Git Product home page Git Product logo

tensorbase's Introduction

What is TensorBase

TensorBase is a modern engineering effort for building a high performance and cost-effective bigdata warehouse in an open source culture.

News

Let's do a year summary for Base's 2020 wonderful journey with Rust.

Base has missed the planned 2020.11 milestone, in that I want a solid new release. The backend engine is 80% ready in the early of Nov. But I still fight for the server side. This is the price to make compatibility with the ClickHouse communication protocol. The good news is that an order of magnitude higher (than official CH server) raw packet throughput sever is out in these near days.

Let me see if I could give more infos for wonderful outcomes in Rust China Conf 2020.

The core works and practices of TensorBase will be presented with the Rust context in mind. And more, current progress (a.k.a. TensorBase 2020.11) will be shown as possible.

Let's meet in the talk, all data nerds!

Status

TensorBase has released milestone 0 as the developer previewing release for inviting more interesting contributors to join in.

Current development is active in background and this repo is not synced regularly because it is planned to introduce different editions from m1 and there is no external contribution now.

  • TensorBase is an architectural performance design.

It is demonstrated to query ~1.5 billion rows of NYC taxi dataset in ~100 milliseconds for total response time in its milestone 0. This is 6x faster than that of ClickHouse.

Aggregation results in Base's baseshell (95 - 118ms)

Aggregation result in ClickHouse client (0.642s or 642ms)

  • TensorBase is a highly hackable system

TensorBase is written from scratch in Rust language and its friend C. Here with comfortable languages, minimized dependencies and from-scratch architectings, you now can use the most familiar tools to challenge the most difficult problems.

If you like this project, please give a star to help it more grown.

Roadmap

The coming m1 will be the first milestone which is targeted to provide a production-friendly release.

A speicial edition will be shown to the interesting personals and oraganizations. Subscribe to TensorBase's Newsletter here to get the first time information if you are interesting.

(Dataset entries)
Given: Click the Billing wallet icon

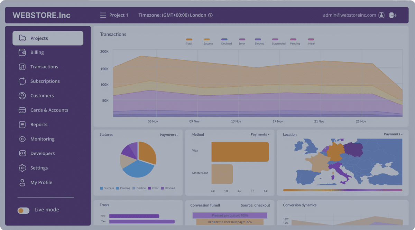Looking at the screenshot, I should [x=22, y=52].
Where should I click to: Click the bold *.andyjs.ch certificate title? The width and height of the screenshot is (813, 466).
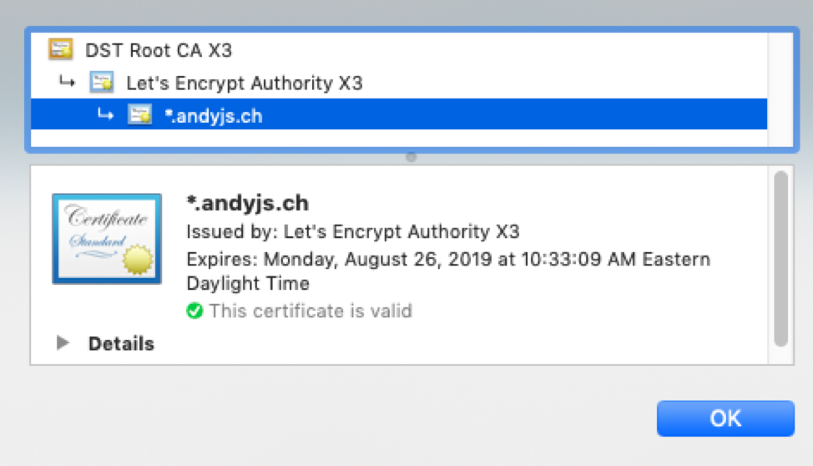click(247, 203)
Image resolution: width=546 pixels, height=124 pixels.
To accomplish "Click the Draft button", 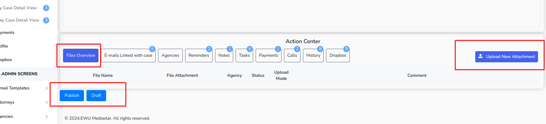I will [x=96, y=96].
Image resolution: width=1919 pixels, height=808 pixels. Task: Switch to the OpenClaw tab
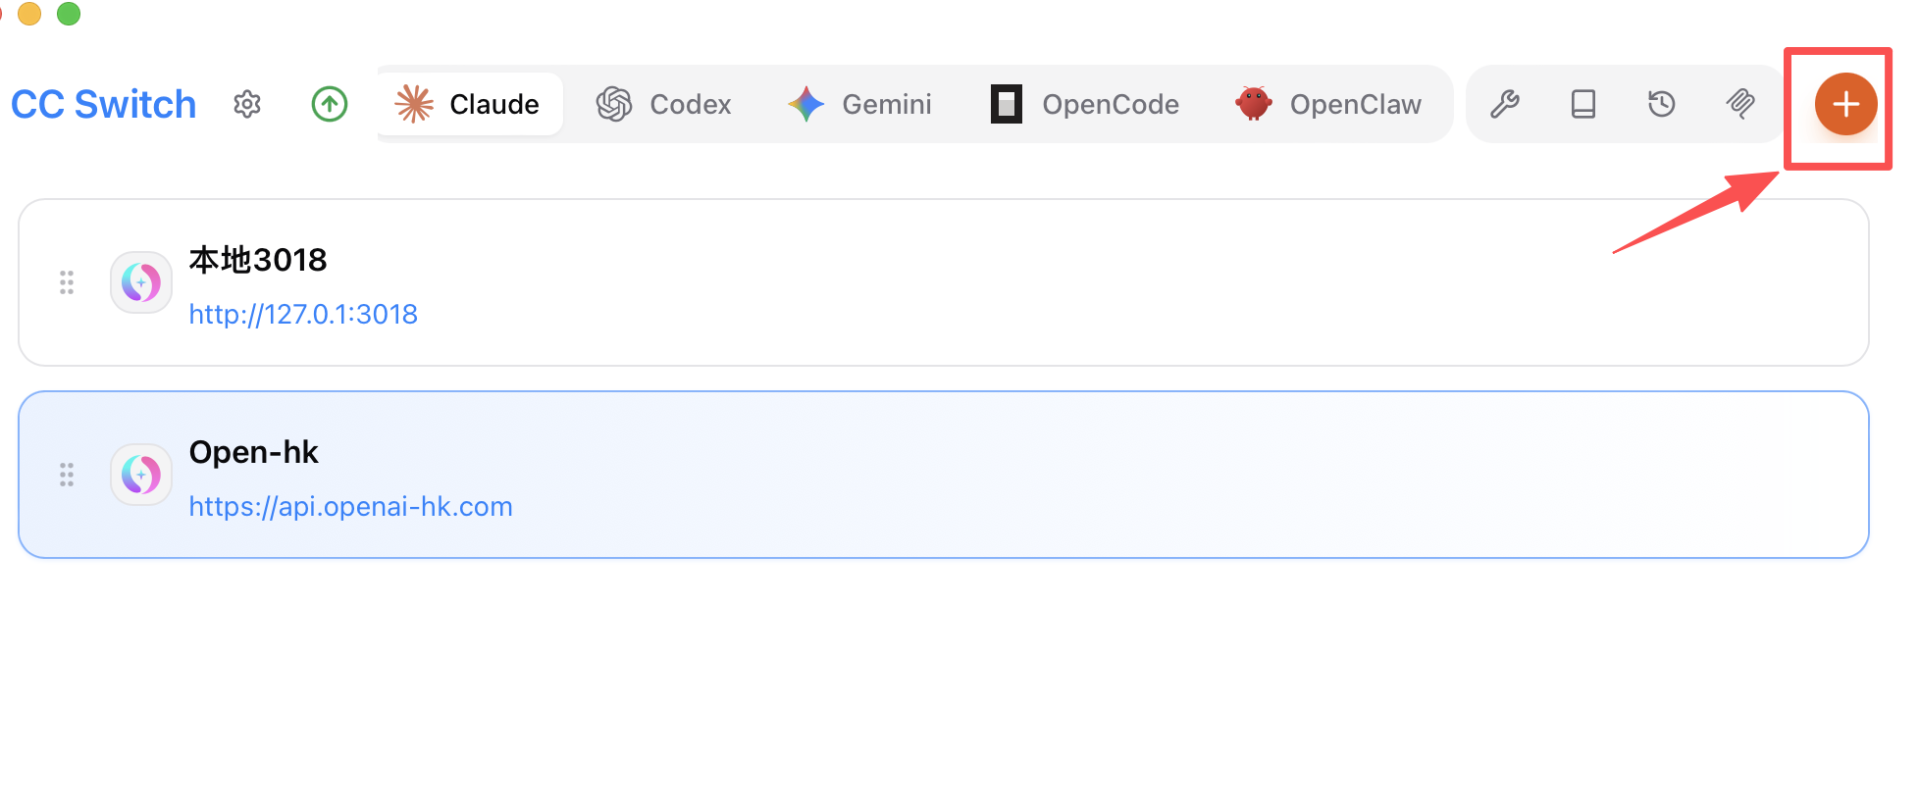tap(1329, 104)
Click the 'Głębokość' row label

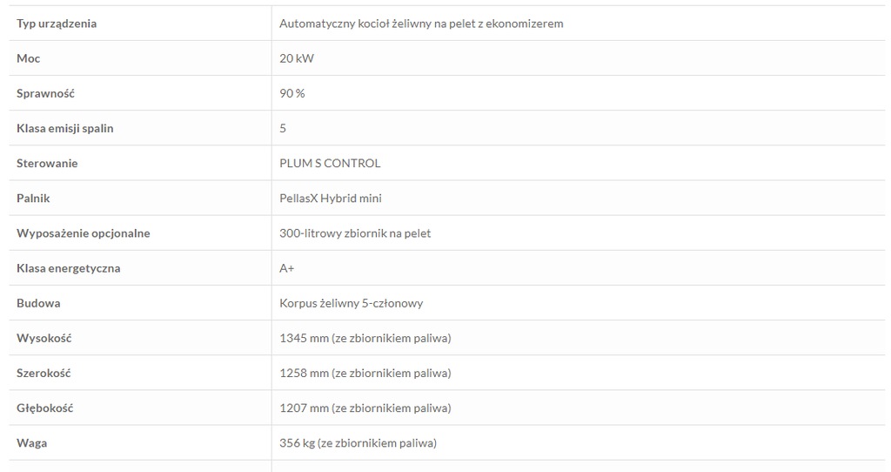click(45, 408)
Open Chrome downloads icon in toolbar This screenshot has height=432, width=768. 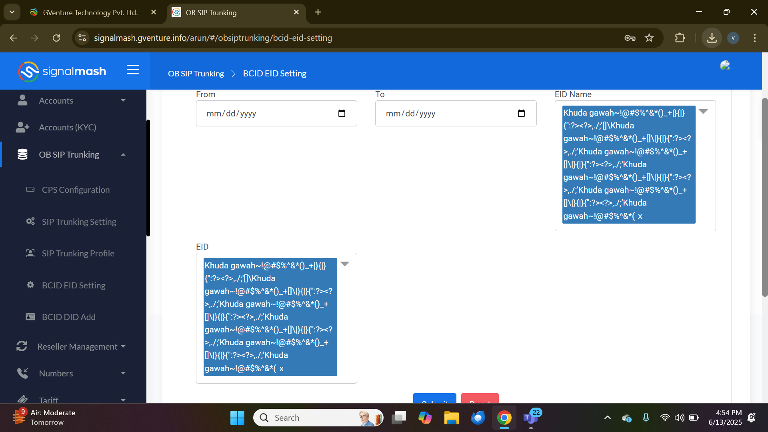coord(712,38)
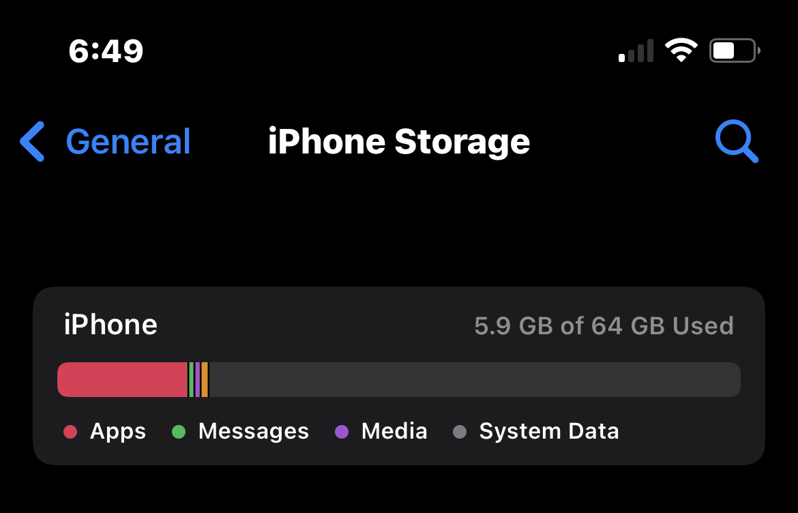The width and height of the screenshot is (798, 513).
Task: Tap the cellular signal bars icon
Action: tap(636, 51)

* DIRECTIVE
From the TensorBase introduction, print the passage starting at "Current development is" and ending at "that of ClickHouse.", word for word.

* WRITTEN RESPONSE
Current development is active in background and this repo is not synced regularly because it is planned to introduce different editions from m1 and there is no external contribution now.

  • TensorBase is an architectural performance design.

It is demonstrated to query ~1.5 billion rows of NYC taxi dataset in ~100 milliseconds for total response time in its milestone 0. This is 6x faster than that of ClickHouse.